ASX nickel stocks: Where did it all go wrong in 2023 and will 2024 be better?
Nick Sundich, January 15, 2024
ASX nickel stocks have had amongst the toughest 12 months of any sector on the Australian bourse. Despite nickel’s importance to the electric vehicle boom, a massive oversupply has led to plunging prices and for several mines to become non-profitable. Nickel is far from the only battery metal with these issues, but arguably the most magnified right now after Panoramic’s Savannah mine closed down. We look at what is next for the sector.
Why nickel is important
Since the advent of electric vehicles (EVs), there has been a growing demand for nickel. This versatile metal is a key component in the production of EV batteries, making it an essential element in the transition to sustainable transportation.
Nickel is known for its high energy density, which means it can store large amounts of energy in a small space. This makes it a crucial element in the development of long-range and high-performance EV batteries. In fact, nickel accounts for about 80% of the cathode material in modern lithium-ion batteries used in EVs.
Its unique properties also allow for faster charging times and longer battery life, making electric vehicles more practical and convenient for consumers. Aside from its use in batteries, nickel is also essential in the production of electric motors and power electronics. It is a key component in the permanent magnets used in EV motors, allowing for efficient energy conversion and increased performance.
Furthermore, nickel plays a vital role in the overall sustainability of EVs. As governments worldwide push for stricter emissions regulations, the demand for clean energy vehicles continues to rise. Nickel’s abundance and availability make it a more environmentally friendly option compared to other metals, such as cobalt, which is often associated with unethical mining practices.

━━━━━━━━

### Tasks to perform:
A. Rewrite the nickel stocks article starting with "Why nickel is" and going on through "used in EVs.", replacing "EV batteries" with "electric vehicle batteries".
B. Answer these questions using the nickel stocks article.
(i) Whose mine closed down, and what is the mine called?
(ii) About what share of the cathode material in modern lithium-ion batteries used in EVs does nickel account for?
(iii) Which metal does the article say is often associated with unethical mining practices?

Data records
━━━━━━━━

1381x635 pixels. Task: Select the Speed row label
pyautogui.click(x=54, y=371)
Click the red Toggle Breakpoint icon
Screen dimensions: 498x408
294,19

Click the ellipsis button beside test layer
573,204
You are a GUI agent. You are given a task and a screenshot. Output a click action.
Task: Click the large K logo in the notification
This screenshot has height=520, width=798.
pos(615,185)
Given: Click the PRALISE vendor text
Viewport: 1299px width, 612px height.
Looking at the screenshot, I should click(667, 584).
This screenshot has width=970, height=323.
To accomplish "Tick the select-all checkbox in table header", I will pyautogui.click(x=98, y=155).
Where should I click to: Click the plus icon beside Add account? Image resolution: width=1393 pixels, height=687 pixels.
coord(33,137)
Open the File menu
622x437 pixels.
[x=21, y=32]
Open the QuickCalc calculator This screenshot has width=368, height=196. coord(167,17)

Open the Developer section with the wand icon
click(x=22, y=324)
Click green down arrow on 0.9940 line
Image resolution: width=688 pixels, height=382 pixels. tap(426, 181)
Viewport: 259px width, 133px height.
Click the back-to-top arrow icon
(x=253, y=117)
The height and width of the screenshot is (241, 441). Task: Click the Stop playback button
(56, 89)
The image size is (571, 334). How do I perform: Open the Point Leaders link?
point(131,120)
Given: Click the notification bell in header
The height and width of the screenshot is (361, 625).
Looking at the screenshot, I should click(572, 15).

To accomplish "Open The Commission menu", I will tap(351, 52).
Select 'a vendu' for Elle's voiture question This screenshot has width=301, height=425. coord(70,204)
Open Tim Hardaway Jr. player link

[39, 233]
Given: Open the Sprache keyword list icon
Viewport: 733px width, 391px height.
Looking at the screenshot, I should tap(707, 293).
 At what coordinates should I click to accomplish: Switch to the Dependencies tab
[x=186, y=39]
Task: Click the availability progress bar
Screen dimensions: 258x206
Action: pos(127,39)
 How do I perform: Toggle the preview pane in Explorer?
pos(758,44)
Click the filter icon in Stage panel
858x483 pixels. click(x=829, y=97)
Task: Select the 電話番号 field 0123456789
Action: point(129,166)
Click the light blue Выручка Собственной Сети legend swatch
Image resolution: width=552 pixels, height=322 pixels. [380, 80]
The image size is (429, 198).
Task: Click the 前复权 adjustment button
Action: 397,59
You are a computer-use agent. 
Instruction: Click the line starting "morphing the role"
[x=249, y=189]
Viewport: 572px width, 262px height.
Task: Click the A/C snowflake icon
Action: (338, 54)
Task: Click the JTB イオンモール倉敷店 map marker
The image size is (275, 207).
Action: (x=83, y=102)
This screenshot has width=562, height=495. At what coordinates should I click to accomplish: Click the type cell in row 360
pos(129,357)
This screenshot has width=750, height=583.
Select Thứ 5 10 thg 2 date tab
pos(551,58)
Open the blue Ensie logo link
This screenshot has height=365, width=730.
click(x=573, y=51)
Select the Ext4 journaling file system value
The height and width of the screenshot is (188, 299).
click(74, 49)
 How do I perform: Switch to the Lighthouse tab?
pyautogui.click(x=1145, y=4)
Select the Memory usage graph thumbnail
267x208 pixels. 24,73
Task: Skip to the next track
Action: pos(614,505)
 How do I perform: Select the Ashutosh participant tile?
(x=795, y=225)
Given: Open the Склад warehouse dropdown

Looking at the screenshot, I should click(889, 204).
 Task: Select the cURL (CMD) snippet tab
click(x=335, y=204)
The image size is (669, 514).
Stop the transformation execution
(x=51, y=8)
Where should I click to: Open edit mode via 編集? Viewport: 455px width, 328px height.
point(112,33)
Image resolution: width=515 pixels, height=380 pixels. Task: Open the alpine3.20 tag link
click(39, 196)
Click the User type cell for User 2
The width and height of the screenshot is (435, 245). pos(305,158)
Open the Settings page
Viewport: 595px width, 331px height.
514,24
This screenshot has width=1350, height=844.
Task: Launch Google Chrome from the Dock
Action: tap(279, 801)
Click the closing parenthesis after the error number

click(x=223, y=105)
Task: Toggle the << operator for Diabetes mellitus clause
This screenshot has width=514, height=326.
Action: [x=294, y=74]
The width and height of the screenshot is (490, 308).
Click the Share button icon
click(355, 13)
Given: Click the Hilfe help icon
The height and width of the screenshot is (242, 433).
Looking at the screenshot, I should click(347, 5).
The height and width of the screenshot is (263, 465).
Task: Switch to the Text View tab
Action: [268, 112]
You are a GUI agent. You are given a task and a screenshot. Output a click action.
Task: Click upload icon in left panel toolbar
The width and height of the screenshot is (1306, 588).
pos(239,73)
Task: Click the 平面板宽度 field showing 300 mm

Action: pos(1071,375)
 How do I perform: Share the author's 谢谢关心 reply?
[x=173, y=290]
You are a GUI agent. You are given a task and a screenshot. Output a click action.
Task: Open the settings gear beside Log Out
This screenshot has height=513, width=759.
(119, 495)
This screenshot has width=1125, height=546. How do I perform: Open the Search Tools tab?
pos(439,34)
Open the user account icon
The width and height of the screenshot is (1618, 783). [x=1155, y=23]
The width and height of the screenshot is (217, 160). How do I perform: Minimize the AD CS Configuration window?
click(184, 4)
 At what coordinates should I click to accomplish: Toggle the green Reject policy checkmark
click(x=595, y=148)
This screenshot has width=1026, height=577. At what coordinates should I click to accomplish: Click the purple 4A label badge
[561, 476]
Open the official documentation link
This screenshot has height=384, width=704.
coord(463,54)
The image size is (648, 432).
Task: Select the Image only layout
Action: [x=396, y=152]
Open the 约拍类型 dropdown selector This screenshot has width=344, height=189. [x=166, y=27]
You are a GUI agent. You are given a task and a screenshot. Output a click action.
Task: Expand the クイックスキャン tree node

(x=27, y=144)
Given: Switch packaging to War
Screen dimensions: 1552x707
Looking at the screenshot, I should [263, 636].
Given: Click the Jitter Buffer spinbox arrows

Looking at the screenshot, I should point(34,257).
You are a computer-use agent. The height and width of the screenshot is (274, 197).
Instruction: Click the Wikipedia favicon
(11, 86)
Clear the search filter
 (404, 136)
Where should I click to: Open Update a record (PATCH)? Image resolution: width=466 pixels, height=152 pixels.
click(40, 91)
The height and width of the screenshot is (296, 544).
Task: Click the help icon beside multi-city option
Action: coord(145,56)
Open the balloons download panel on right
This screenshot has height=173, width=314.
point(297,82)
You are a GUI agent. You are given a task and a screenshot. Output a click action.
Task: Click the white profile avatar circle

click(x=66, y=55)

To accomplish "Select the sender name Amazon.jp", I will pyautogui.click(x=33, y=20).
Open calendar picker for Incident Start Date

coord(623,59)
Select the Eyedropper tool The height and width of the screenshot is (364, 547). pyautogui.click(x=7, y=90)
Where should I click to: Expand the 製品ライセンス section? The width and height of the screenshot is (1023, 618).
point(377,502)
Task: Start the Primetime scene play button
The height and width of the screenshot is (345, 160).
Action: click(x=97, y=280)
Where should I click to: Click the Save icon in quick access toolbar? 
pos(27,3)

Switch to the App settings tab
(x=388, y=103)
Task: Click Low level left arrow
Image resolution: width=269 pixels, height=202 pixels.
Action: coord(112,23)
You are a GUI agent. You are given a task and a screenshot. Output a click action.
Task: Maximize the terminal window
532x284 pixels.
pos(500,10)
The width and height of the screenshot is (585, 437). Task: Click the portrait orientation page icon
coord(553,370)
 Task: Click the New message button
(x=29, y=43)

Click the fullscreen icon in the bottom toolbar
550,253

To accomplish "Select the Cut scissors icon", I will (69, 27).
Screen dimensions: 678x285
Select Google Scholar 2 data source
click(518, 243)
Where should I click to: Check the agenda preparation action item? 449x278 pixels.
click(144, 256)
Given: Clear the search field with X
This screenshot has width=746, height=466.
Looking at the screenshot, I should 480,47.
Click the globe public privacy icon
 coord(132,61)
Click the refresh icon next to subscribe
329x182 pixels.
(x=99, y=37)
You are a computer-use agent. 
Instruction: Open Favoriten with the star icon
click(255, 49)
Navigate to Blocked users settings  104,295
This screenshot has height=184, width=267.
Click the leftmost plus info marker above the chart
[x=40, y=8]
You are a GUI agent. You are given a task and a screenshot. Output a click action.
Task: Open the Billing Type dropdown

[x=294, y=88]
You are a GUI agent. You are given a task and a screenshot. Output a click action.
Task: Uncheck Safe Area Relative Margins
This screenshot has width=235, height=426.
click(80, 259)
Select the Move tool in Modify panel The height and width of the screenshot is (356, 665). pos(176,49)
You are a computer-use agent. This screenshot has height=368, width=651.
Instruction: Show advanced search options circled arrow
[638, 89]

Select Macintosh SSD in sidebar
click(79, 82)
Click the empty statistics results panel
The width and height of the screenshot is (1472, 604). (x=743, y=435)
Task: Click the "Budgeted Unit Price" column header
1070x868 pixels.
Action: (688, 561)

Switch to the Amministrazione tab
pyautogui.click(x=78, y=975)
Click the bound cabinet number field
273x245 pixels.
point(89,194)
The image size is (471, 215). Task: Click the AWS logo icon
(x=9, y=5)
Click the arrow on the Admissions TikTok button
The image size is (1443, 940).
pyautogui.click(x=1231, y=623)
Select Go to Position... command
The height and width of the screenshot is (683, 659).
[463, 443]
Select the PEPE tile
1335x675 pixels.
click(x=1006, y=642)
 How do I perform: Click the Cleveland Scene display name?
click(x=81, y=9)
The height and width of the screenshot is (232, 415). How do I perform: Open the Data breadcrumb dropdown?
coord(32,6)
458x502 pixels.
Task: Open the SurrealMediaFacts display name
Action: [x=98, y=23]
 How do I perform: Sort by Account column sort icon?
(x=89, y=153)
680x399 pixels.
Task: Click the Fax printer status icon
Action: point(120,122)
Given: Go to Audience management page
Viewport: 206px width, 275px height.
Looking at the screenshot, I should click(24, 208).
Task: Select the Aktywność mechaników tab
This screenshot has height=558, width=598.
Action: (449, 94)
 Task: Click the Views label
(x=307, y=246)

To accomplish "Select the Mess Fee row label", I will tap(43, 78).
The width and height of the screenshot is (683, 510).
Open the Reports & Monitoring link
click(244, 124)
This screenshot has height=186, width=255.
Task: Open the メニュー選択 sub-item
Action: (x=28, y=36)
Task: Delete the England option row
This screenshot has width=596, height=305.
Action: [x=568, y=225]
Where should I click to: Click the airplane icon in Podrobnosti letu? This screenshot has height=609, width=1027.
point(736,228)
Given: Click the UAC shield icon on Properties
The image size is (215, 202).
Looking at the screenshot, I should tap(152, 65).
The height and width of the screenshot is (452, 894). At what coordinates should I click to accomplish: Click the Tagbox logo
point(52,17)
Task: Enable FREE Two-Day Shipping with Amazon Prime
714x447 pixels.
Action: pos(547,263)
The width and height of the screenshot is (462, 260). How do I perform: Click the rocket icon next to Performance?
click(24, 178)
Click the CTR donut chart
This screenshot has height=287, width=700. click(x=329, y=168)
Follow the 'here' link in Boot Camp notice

━━━━━━━━

### Exercise answers:
A.
Why nickel is important
Since the advent of electric vehicles (EVs), there has been a growing demand for nickel. This versatile metal is a key component in the production of electric vehicle batteries, making it an essential element in the transition to sustainable transportation.
Nickel is known for its high energy density, which means it can store large amounts of energy in a small space. This makes it a crucial element in the development of long-range and high-performance electric vehicle batteries. In fact, nickel accounts for about 80% of the cathode material in modern lithium-ion batteries used in EVs.

B.
(i) Panoramic's mine, called Savannah.
(ii) About 80%.
(iii) Cobalt.